### Work instruction
Leaving out all images, return the entries below exactly.

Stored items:
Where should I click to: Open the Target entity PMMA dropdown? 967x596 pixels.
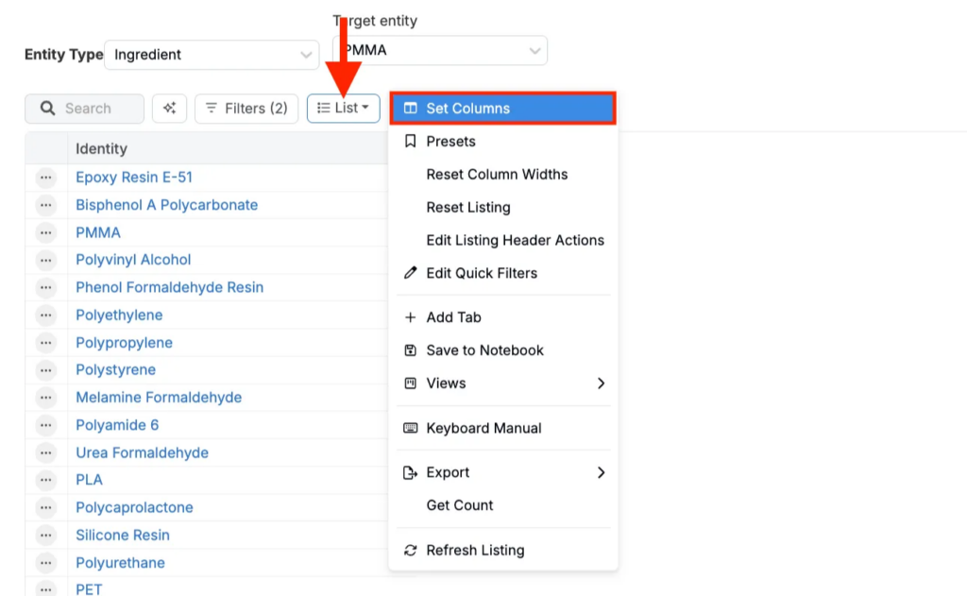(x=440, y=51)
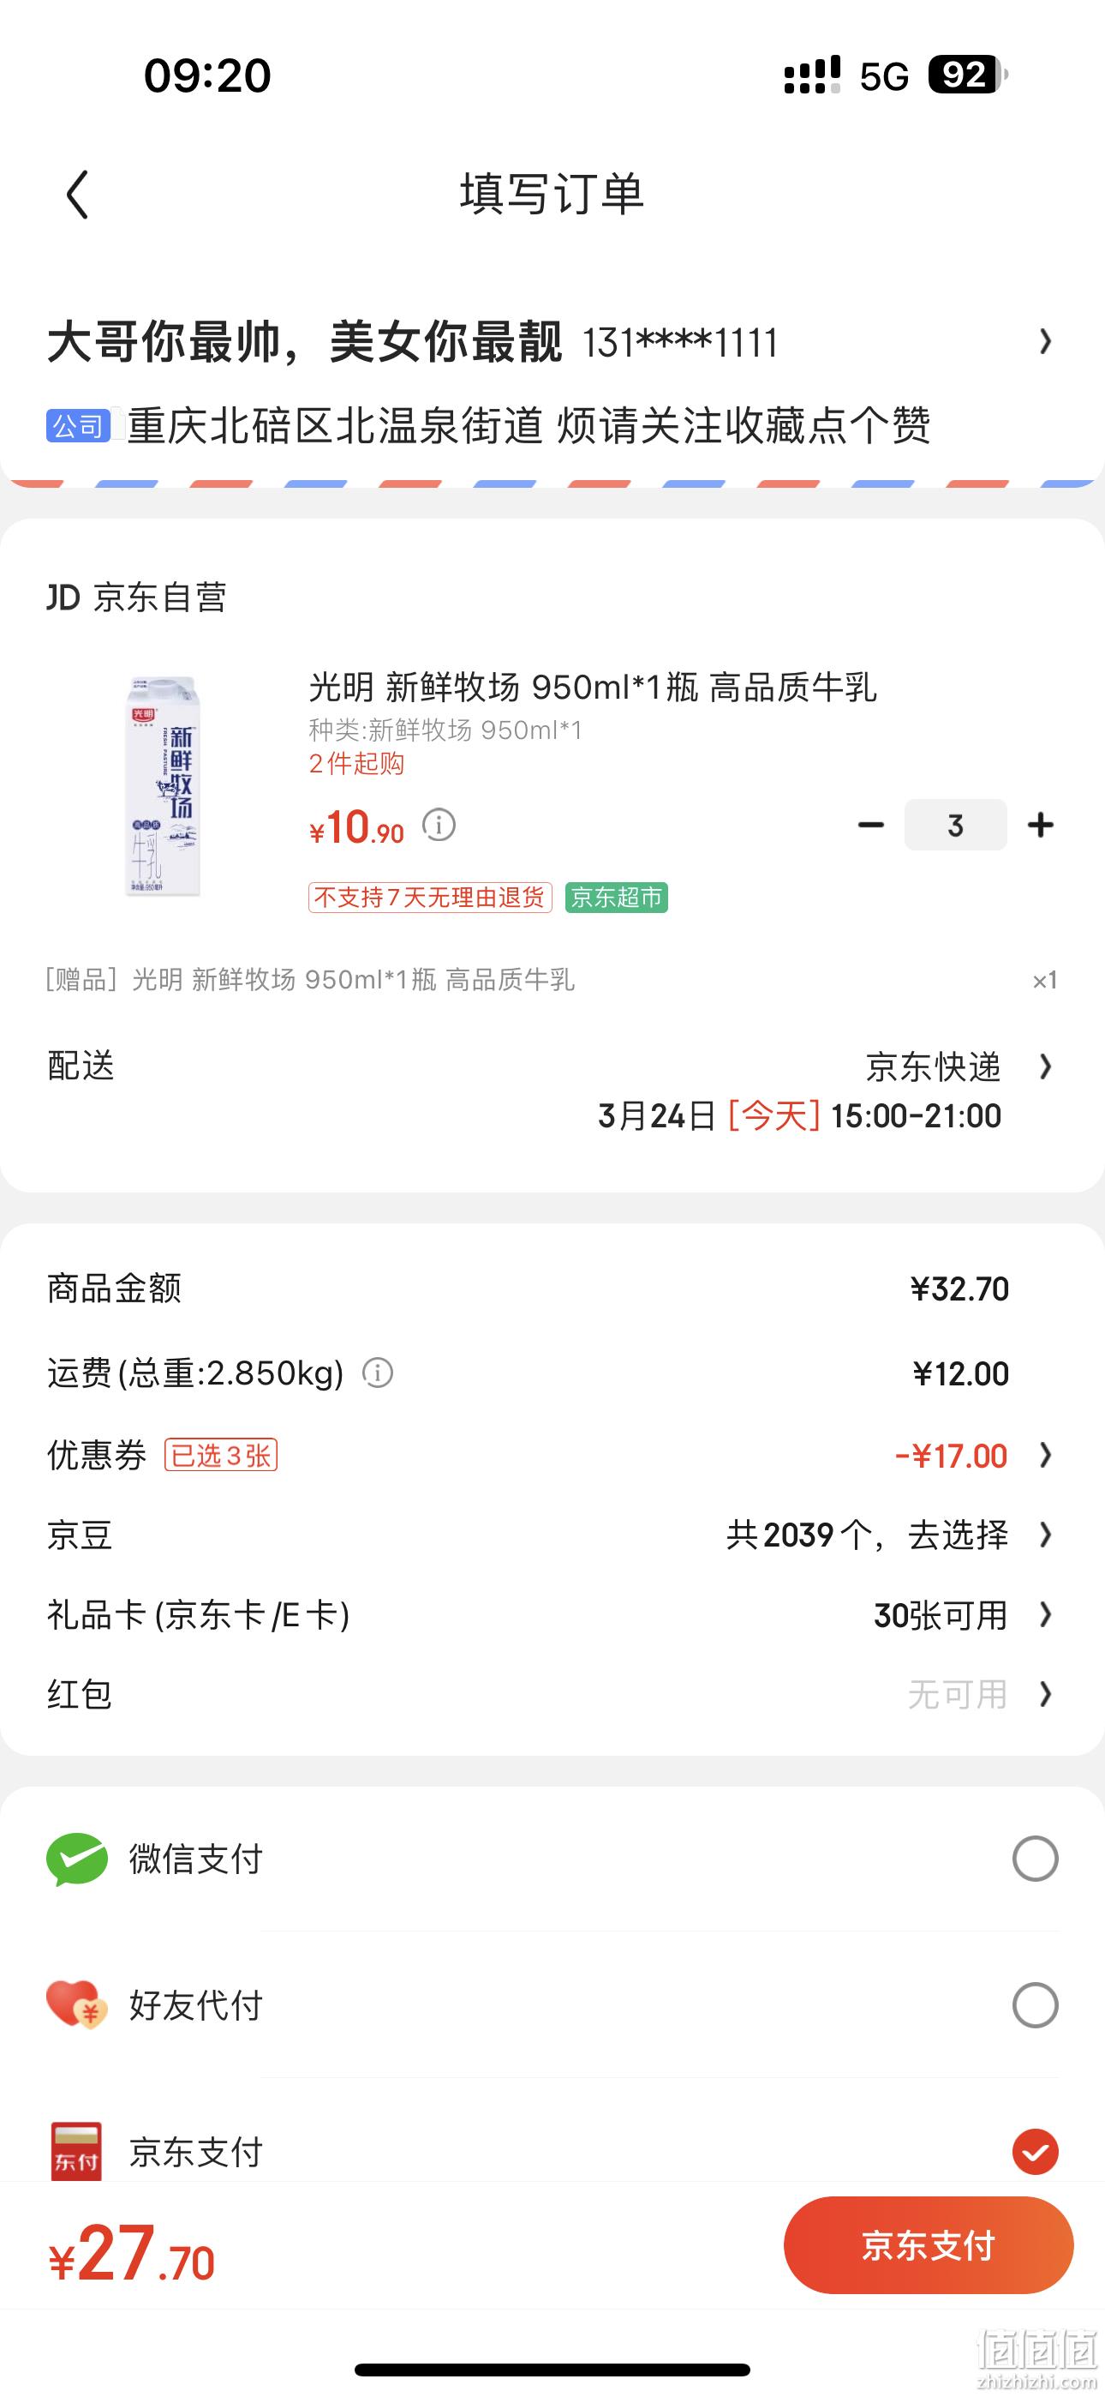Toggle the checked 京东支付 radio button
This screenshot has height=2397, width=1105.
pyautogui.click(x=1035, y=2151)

### Answer for the task
Where should I click to: Open the Target entity PMMA dropdown? 967x596 pixels.
(x=440, y=51)
Toggle the checked 京东支付 radio button
This screenshot has height=2397, width=1105.
pyautogui.click(x=1035, y=2151)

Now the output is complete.